Optical density (OD) of MIA cultures after 72 h dose-escalating CP-320626 treatment in the MTS cell proliferation/survival assay. This test indicates significantly fewer MIA cells with deprived oxidative metabolism after increasing doses of CP-320626 treatment. This experiment was performed in comparison with 2-deoxy-D-glucose, which is a well-known growth-inhibitory substrate through cell cycle arrest and apoptosis (n=8; mean±s.d.; ^*P<0.05, ^**P<0.01).

Figure 3

SIDMAP of MIA cells after treatment with increasing doses of the glycogen phosphorylase inhibitor CP-320626 indicates severe changes in intracellular glucose carbon distribution. Carbon dioxide release from glucose is decreased, as demonstrated by a fall in ¹³C/¹²C ratios in panel A; the decrease in pentose cycle direct glucose oxidation and recycling into lactate is shown in panel B as per cent (%) of glycolysis; the decrease in nucleic acid (RNA) ribose ¹³C molar enrichment is shown in panel C as ¹³C ∑m_n, and the severe decrease in TCA cycle anabolic glucose use (anaplerosis) is shown in panel D as per cent (%) of glucose oxidation within the cycle (n=6; mean+s.d.; ^*P<0.05, ^**P<0.01).

Figure 4

Continued SIDMAP reflecting decreased fatty acid synthesis in MIA cells after treatment with increasing doses of the glycogen phosphorylase inhibitor CP-320626. In control cultures, about 18% of acetyl units and about 52% of intracellular palmitate arise from glucose, expressed as per cent (%) of the total.
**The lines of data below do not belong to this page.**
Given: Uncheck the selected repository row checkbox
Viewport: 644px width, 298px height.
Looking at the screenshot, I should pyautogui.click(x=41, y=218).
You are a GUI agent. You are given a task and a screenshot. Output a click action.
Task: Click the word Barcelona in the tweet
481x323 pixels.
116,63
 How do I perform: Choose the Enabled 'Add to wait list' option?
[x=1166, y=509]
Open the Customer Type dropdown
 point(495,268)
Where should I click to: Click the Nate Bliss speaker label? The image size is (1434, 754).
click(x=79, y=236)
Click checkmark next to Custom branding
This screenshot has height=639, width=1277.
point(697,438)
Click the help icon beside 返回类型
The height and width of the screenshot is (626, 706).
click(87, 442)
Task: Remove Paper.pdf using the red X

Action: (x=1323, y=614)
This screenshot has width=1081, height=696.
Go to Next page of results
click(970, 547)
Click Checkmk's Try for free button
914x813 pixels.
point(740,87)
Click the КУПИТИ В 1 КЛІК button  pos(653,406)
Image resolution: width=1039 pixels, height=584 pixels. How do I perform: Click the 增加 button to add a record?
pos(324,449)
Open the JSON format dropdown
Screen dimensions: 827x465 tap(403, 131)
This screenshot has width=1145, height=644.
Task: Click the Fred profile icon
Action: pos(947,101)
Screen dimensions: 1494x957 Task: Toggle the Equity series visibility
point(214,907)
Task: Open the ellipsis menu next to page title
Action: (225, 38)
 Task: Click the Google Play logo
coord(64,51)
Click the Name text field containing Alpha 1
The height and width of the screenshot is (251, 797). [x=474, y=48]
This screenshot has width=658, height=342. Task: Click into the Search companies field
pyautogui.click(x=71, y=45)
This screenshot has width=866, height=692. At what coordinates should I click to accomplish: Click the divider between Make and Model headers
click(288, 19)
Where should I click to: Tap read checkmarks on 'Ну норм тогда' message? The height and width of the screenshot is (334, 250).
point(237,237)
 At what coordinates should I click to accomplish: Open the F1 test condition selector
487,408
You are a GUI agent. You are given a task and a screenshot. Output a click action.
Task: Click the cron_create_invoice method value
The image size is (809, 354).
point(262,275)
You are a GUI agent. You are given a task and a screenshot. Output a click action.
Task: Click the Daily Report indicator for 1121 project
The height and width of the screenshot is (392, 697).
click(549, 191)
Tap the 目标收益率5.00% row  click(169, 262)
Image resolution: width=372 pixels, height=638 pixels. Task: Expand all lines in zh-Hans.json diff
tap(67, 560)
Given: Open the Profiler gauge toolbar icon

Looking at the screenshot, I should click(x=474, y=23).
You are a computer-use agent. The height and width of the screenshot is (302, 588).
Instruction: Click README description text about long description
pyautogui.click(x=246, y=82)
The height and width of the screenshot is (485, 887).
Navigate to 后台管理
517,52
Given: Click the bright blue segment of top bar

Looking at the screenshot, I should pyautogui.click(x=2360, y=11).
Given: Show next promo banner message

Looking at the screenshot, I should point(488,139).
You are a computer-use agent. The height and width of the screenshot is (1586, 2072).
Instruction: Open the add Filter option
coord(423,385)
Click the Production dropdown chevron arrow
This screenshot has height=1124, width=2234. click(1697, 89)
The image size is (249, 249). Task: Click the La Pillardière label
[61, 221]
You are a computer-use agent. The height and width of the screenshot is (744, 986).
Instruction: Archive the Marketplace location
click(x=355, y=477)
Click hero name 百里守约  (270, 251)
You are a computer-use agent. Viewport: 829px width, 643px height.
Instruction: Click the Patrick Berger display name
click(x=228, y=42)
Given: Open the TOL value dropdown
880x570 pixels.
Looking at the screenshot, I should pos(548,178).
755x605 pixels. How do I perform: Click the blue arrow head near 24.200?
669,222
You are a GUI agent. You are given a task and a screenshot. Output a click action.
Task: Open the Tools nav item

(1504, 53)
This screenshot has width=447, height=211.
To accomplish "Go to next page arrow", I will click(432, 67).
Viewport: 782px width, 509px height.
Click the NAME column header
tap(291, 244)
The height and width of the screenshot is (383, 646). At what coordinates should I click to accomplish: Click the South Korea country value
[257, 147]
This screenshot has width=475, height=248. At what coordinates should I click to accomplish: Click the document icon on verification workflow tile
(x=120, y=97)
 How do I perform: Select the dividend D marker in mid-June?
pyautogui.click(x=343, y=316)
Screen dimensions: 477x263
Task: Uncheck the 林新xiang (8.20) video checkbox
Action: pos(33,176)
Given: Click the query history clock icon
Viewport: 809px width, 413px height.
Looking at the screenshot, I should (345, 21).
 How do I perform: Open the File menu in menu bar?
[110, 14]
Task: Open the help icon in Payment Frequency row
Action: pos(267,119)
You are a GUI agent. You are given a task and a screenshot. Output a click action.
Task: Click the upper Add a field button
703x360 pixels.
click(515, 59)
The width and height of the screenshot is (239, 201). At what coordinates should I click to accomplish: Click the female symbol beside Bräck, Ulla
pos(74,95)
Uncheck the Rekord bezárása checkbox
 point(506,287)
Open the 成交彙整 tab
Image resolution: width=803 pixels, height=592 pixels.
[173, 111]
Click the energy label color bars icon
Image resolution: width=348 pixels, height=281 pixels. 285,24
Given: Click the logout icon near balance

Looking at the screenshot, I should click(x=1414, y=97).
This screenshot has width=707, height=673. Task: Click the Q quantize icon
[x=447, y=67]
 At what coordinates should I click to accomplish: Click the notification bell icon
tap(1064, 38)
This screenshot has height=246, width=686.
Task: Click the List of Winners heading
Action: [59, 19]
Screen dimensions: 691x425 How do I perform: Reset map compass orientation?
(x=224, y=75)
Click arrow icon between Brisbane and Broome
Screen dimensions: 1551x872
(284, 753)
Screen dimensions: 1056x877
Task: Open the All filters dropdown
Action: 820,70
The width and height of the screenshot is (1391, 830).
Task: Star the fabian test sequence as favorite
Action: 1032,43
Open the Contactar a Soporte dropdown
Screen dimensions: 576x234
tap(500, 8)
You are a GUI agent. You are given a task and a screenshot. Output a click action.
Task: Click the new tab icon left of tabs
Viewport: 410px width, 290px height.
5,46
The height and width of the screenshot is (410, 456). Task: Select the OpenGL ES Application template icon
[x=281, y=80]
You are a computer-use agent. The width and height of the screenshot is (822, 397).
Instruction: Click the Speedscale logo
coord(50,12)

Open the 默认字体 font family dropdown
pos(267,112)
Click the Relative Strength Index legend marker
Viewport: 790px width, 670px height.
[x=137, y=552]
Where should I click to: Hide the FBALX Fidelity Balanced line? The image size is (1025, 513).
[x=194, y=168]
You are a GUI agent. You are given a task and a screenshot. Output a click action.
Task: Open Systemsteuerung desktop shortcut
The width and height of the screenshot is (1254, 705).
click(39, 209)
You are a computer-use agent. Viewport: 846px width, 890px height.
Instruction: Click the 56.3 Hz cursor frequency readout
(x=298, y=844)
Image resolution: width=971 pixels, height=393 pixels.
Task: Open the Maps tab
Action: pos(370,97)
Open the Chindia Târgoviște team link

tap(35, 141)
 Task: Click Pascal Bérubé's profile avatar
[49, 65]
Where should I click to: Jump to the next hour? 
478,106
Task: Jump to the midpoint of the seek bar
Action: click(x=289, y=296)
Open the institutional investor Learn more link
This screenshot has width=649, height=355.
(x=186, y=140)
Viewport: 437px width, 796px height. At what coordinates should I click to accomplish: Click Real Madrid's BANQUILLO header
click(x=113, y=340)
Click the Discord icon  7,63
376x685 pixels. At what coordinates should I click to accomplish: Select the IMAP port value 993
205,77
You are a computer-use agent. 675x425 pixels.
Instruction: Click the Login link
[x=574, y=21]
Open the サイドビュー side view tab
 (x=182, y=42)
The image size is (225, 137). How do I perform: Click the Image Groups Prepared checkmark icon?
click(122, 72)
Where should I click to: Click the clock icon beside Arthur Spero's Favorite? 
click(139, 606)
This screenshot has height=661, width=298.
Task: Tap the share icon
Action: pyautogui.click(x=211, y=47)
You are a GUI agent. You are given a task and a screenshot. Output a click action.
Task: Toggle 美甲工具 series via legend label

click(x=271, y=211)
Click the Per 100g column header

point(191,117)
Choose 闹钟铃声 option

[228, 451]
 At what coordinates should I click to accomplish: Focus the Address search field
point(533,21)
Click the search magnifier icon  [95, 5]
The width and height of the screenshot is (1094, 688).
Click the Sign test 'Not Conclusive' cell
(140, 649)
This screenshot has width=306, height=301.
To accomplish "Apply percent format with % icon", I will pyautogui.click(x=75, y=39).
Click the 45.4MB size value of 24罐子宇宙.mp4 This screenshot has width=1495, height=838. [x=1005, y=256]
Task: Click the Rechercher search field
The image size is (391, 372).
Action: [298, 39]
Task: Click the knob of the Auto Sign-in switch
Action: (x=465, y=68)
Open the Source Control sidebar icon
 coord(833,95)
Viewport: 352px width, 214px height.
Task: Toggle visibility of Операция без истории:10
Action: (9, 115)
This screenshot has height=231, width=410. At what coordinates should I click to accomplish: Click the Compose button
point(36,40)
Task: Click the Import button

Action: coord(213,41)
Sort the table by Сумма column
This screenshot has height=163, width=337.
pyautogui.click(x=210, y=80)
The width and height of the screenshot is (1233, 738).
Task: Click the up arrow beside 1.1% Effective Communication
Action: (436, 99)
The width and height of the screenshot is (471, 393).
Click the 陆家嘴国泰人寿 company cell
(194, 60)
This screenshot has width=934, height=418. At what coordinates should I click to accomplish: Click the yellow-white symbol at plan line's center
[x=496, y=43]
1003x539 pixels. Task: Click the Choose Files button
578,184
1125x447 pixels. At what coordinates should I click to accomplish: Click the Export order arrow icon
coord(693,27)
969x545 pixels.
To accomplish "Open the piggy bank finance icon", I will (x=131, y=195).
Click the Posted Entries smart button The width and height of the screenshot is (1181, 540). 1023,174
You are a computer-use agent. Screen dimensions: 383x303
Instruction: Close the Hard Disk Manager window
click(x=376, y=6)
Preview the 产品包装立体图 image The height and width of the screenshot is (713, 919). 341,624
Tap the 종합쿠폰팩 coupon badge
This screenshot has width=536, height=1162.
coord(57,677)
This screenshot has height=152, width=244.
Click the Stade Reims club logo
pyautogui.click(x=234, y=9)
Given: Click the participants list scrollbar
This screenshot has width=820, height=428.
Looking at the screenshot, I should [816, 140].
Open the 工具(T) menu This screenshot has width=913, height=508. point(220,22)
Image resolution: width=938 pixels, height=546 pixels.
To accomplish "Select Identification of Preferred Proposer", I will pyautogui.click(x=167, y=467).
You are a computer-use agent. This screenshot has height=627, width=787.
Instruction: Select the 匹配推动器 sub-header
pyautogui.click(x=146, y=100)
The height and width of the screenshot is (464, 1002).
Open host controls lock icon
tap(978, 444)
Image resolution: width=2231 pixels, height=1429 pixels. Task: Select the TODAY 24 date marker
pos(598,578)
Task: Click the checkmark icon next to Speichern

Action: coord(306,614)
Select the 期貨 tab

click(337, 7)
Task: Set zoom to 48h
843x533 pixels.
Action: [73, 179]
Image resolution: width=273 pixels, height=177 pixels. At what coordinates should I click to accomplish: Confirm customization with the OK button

CP-320626 treatment decreased both acetyl unit synthesis and de novo fatty acid palmitate synthesis from glucose in a dose-dependent fashion (n=6; mean+s.d.; ^*P<0.05, ^**P<0.01).

Figure 5

Metabolic profile changes associated with glycogen phosphorylase inhibitor treatment in MIA pancreatic adenocarcinoma cells. MIA cells in the absence of CP-320626 utilise glucose as the major substrate for de novo nucleic acid and fatty acid synthesis as shown to the left (A). CP-3206262 limits glycogen breakdown as indicated on the panel to the right (B). As a result, tumour cells become less capable of synthesising nucleic acid ribose and fatty acids, which significantly limits their cycle progression and growth. One interesting feature of this metabolic profile is that it appears at lower concentrations of CP-320626 and precedes apoptosis formation. (G6P: glucose -6-P; G1P: glucose-1-P; F6P: fructose-6-P; GAP: glyceraldehyde-3-P; PYR: pyruvate; OAA: oxaloacetate).